THE PROBLEM: Copy the entries below word for word, starting with the first line and ending after the line containing "[x=746, y=222]".

(Entries from a data collection)

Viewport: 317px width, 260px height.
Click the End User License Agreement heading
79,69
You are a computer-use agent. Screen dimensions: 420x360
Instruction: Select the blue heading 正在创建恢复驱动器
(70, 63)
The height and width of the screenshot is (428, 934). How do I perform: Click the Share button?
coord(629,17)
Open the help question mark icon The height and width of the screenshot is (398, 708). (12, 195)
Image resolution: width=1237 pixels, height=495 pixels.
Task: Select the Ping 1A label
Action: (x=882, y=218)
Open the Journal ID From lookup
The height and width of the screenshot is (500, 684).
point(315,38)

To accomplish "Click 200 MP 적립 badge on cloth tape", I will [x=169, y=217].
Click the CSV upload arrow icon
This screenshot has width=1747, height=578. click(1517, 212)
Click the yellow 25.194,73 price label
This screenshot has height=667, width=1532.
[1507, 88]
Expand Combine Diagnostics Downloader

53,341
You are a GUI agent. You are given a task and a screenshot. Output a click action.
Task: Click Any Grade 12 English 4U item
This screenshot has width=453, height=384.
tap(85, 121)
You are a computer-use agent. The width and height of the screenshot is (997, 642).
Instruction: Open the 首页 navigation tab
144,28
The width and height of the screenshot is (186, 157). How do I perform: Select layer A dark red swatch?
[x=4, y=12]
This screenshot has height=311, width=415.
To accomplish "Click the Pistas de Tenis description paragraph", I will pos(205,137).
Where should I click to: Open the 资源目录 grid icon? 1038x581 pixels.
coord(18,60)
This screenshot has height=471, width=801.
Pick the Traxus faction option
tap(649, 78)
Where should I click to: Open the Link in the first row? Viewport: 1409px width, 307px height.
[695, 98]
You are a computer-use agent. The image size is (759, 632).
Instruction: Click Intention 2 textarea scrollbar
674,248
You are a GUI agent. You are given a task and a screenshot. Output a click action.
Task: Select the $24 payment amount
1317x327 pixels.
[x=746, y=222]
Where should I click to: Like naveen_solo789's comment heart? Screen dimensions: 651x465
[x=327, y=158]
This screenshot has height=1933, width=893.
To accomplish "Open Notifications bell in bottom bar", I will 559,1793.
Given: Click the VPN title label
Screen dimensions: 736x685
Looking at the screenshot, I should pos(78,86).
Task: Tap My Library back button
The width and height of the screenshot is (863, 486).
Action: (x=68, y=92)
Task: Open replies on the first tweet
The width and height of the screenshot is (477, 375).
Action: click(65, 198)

THE SOLUTION:
Viewport: 317px width, 260px height.
Click the End User License Agreement heading
79,69
You are a computer-use agent. Screen dimensions: 420x360
Instruction: Select the blue heading 正在创建恢复驱动器
(70, 63)
The height and width of the screenshot is (428, 934). How do I perform: Click the Share button?
coord(629,17)
Open the help question mark icon The height and width of the screenshot is (398, 708). (12, 195)
Image resolution: width=1237 pixels, height=495 pixels.
Task: Select the Ping 1A label
Action: (x=882, y=218)
Open the Journal ID From lookup
The height and width of the screenshot is (500, 684).
point(315,38)

To accomplish "Click 200 MP 적립 badge on cloth tape", I will [x=169, y=217].
Click the CSV upload arrow icon
This screenshot has width=1747, height=578. click(1517, 212)
Click the yellow 25.194,73 price label
This screenshot has height=667, width=1532.
[1507, 88]
Expand Combine Diagnostics Downloader

53,341
You are a GUI agent. You are given a task and a screenshot. Output a click action.
Task: Click Any Grade 12 English 4U item
This screenshot has width=453, height=384.
tap(85, 121)
You are a computer-use agent. The width and height of the screenshot is (997, 642).
Instruction: Open the 首页 navigation tab
144,28
The width and height of the screenshot is (186, 157). How do I perform: Select layer A dark red swatch?
[x=4, y=12]
This screenshot has height=311, width=415.
To accomplish "Click the Pistas de Tenis description paragraph", I will pos(205,137).
Where should I click to: Open the 资源目录 grid icon? 1038x581 pixels.
coord(18,60)
This screenshot has height=471, width=801.
Pick the Traxus faction option
tap(649, 78)
Where should I click to: Open the Link in the first row? Viewport: 1409px width, 307px height.
[695, 98]
You are a computer-use agent. The image size is (759, 632).
Instruction: Click Intention 2 textarea scrollbar
674,248
You are a GUI agent. You are given a task and a screenshot. Output a click action.
Task: Select the $24 payment amount
1317x327 pixels.
[x=746, y=222]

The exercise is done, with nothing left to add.